SUPPLIED DATA: Begin

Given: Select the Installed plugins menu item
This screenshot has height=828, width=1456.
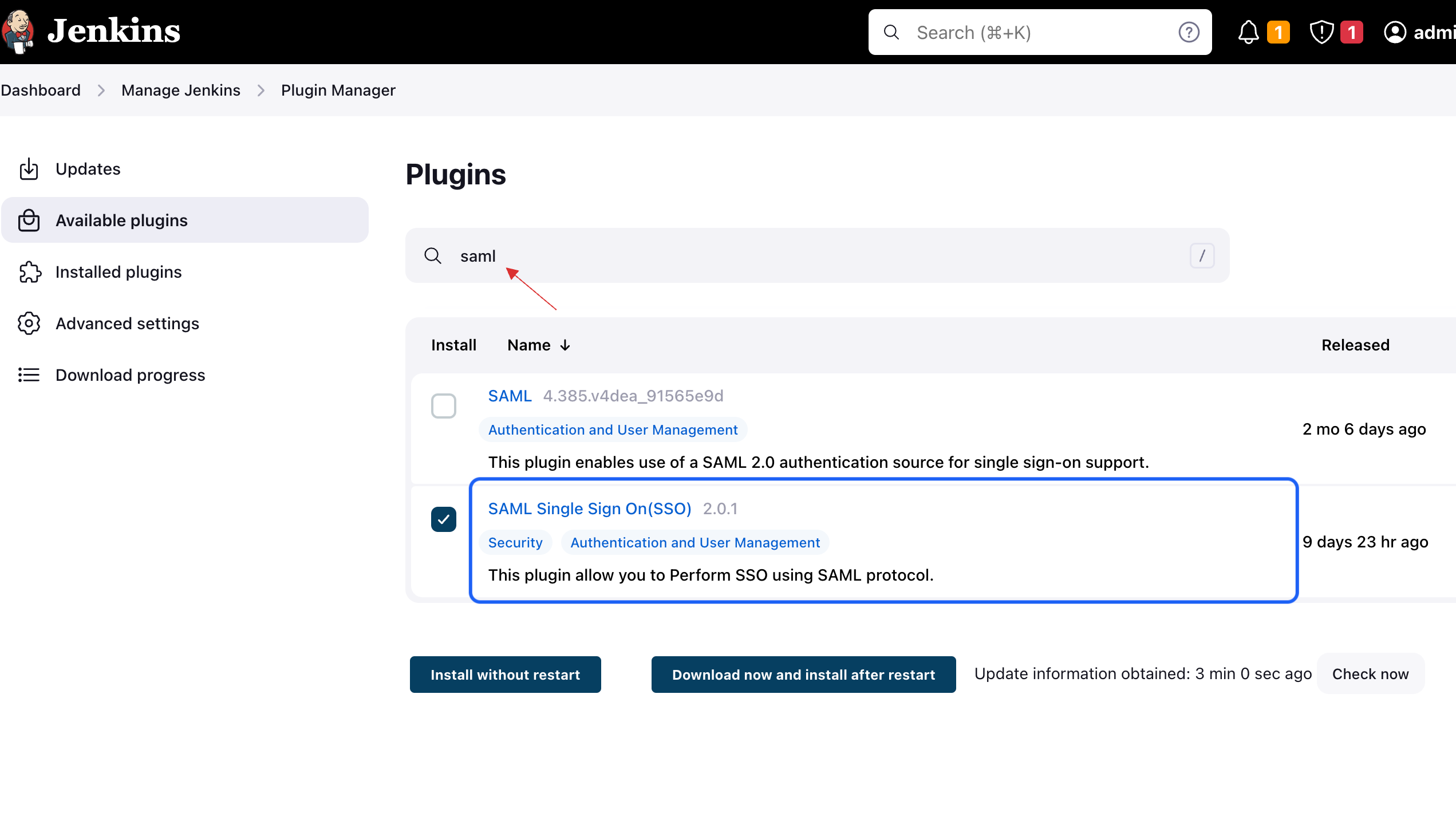Looking at the screenshot, I should [118, 272].
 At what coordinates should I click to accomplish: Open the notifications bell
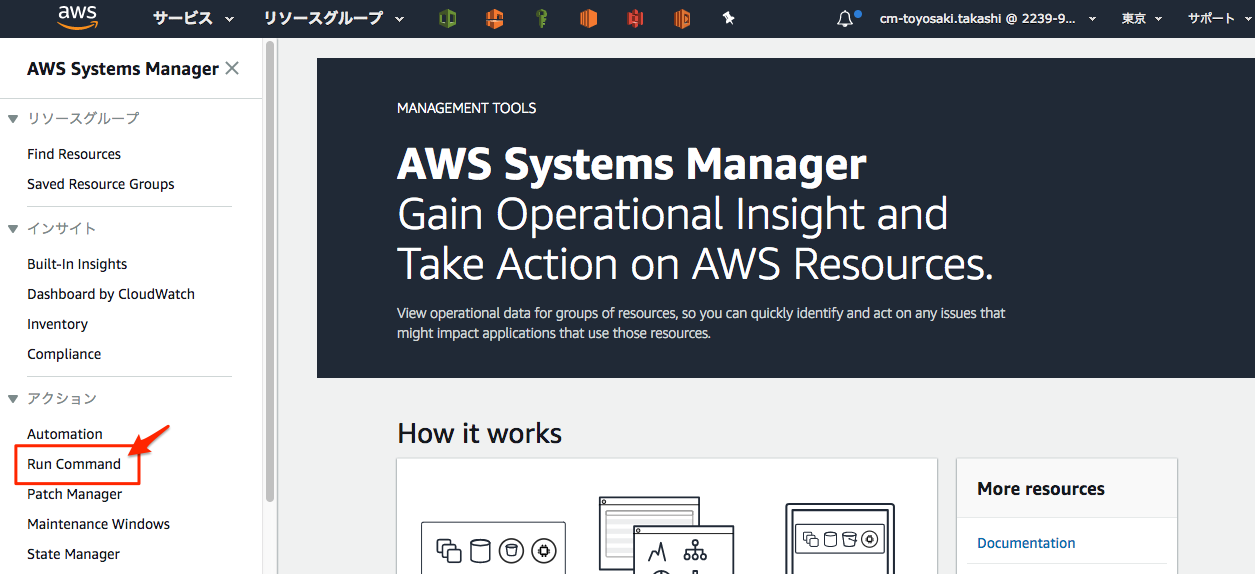coord(845,19)
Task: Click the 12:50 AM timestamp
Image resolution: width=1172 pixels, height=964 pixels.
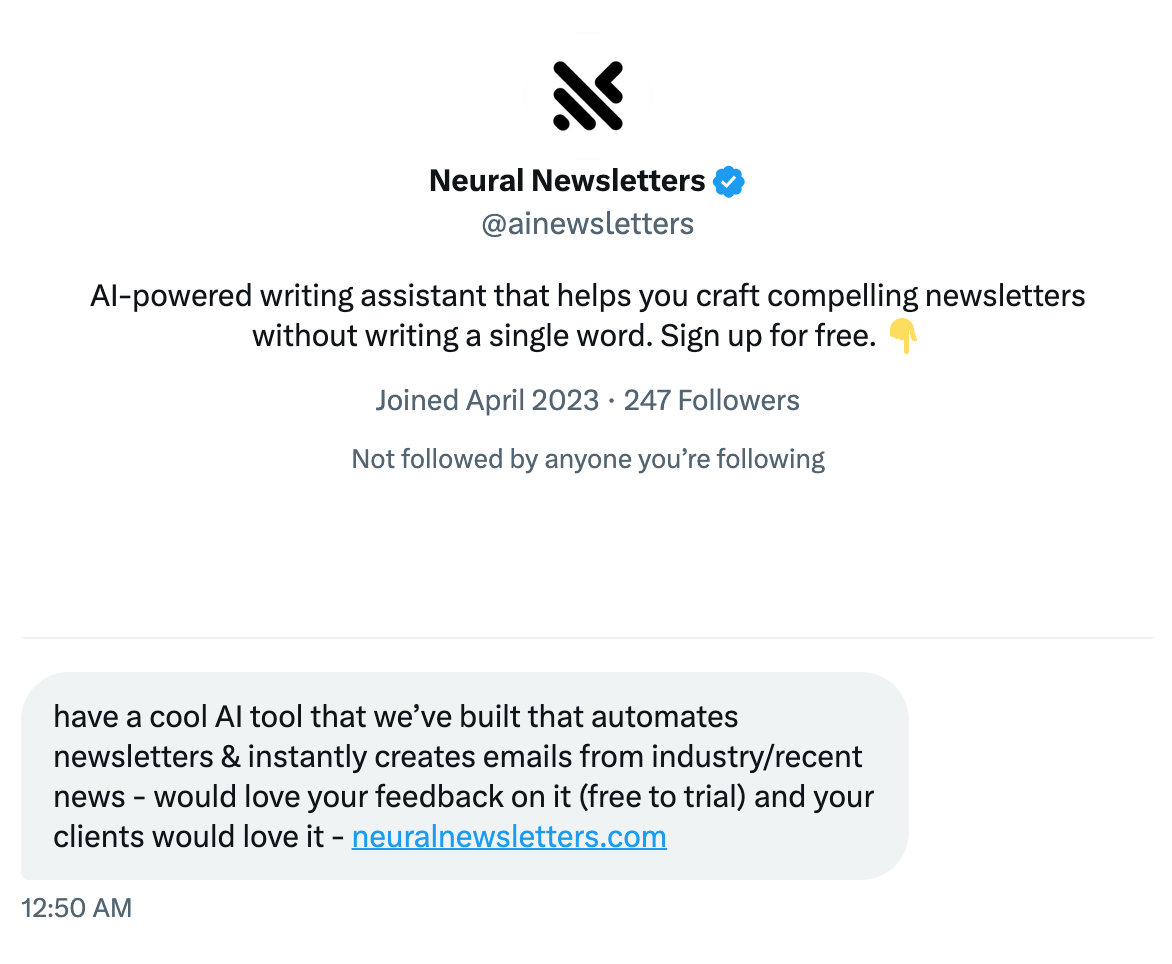Action: pyautogui.click(x=76, y=908)
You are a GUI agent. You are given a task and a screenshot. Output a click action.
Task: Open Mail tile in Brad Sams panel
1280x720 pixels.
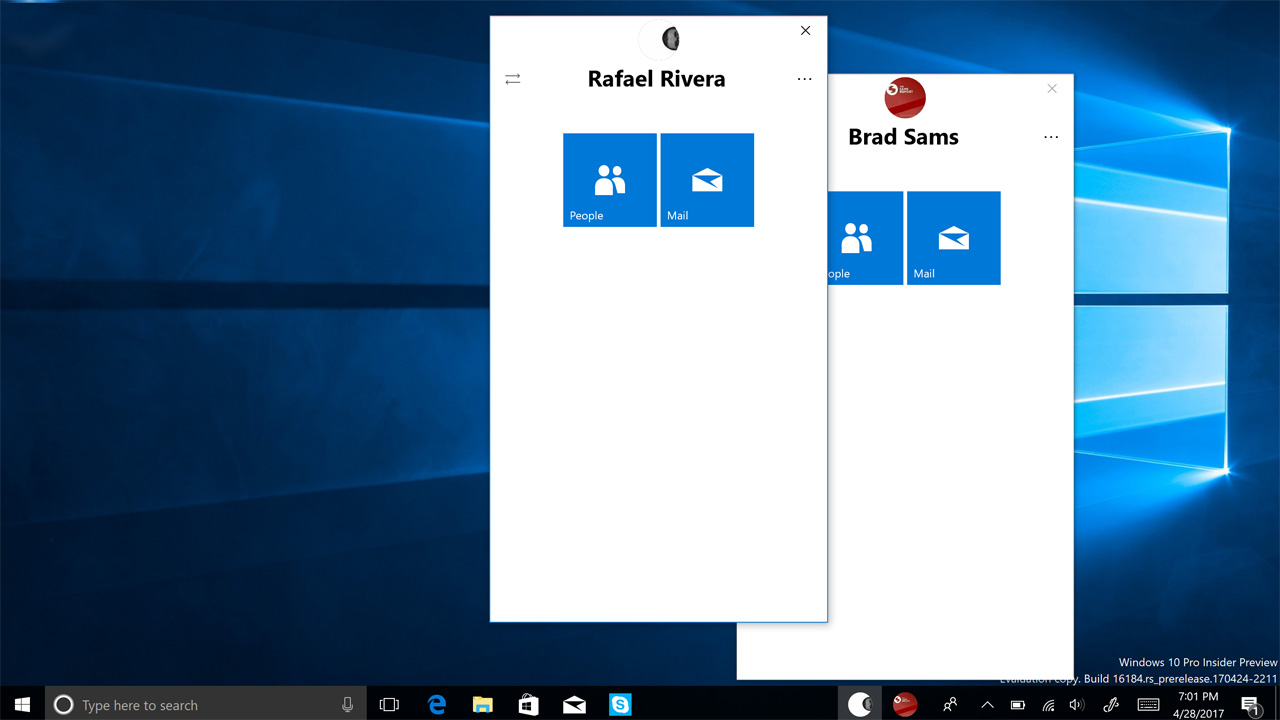(x=953, y=238)
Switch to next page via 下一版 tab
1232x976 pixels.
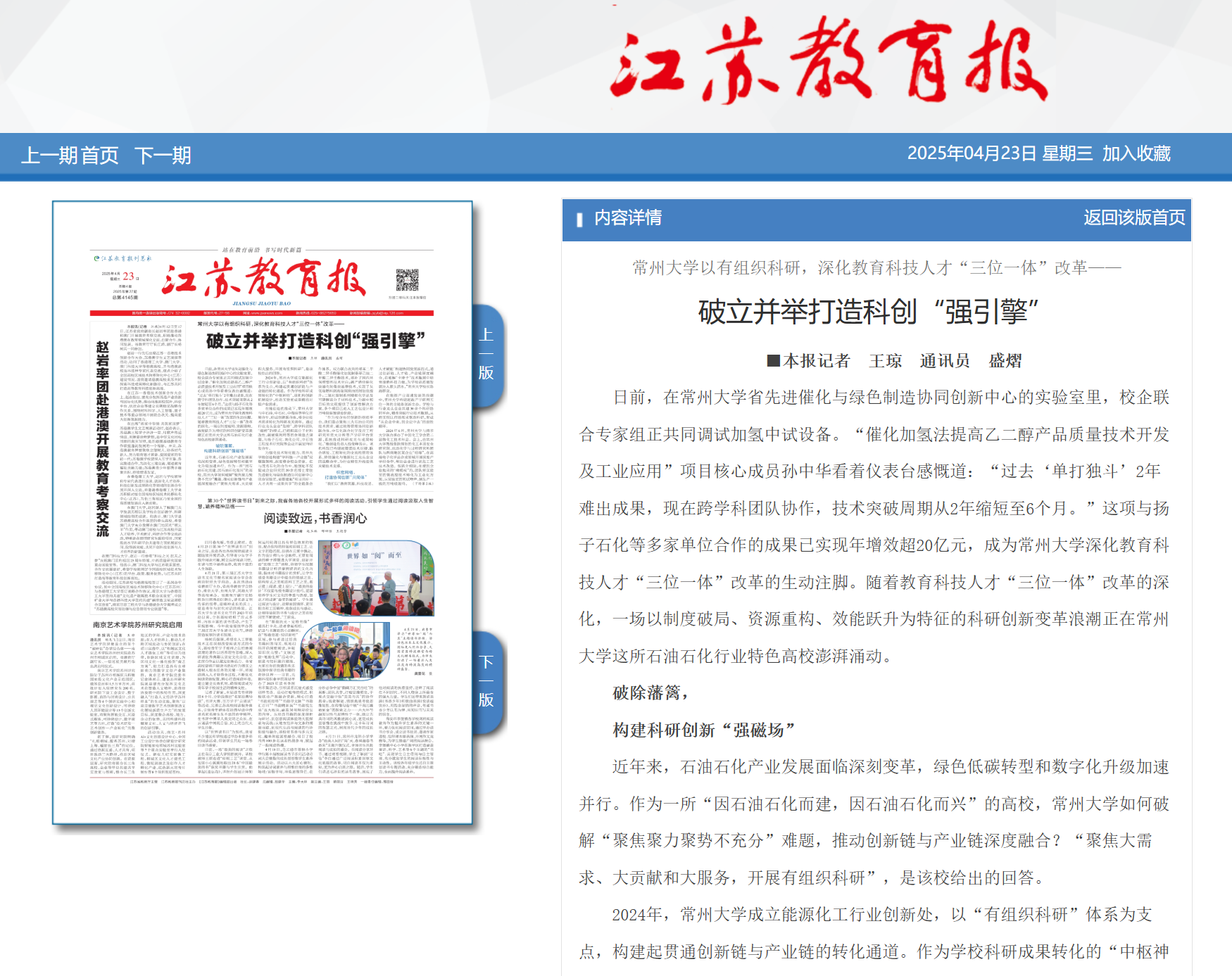point(486,680)
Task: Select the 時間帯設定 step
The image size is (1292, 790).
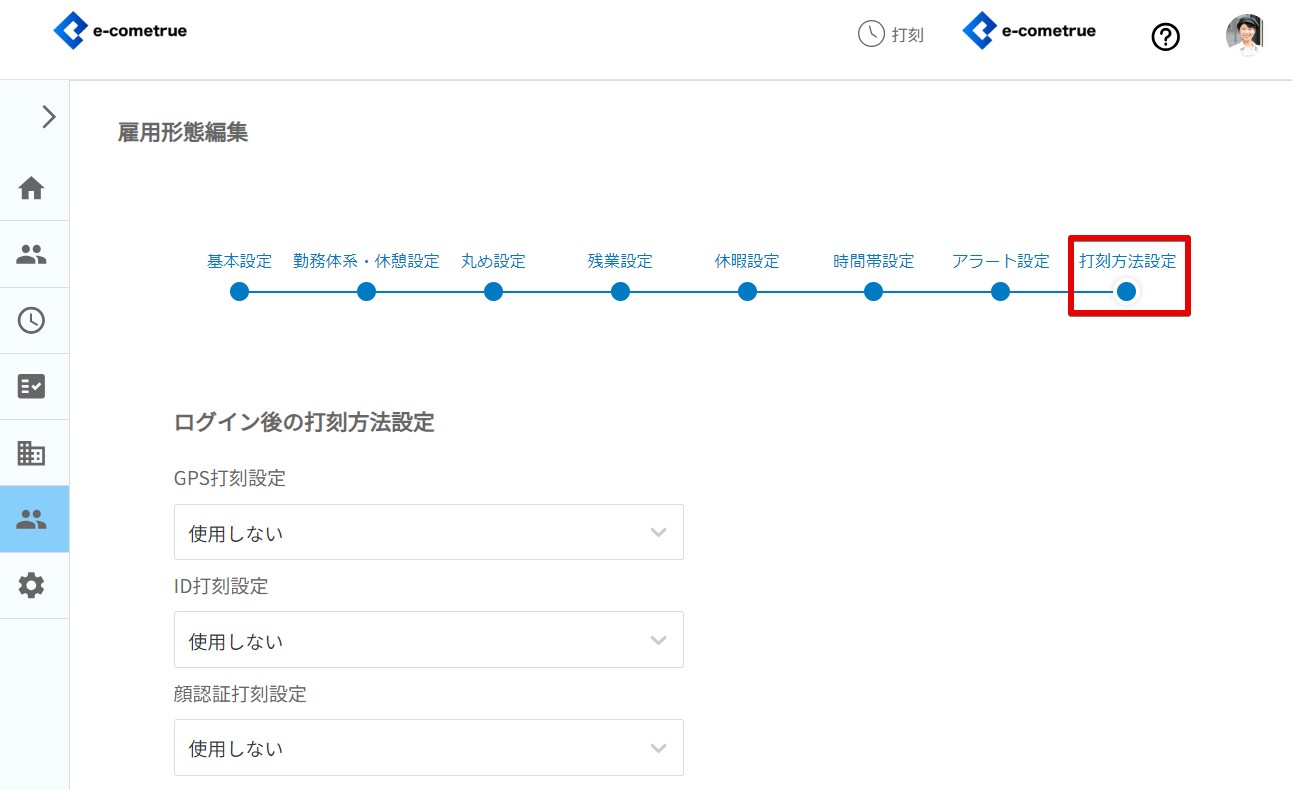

SUPPLIED DATA: End

• TASK PROMPT:
How many lines of the entries contain the string "Select"? Answer with a number and no other words.

• TASK RESPONSE:
2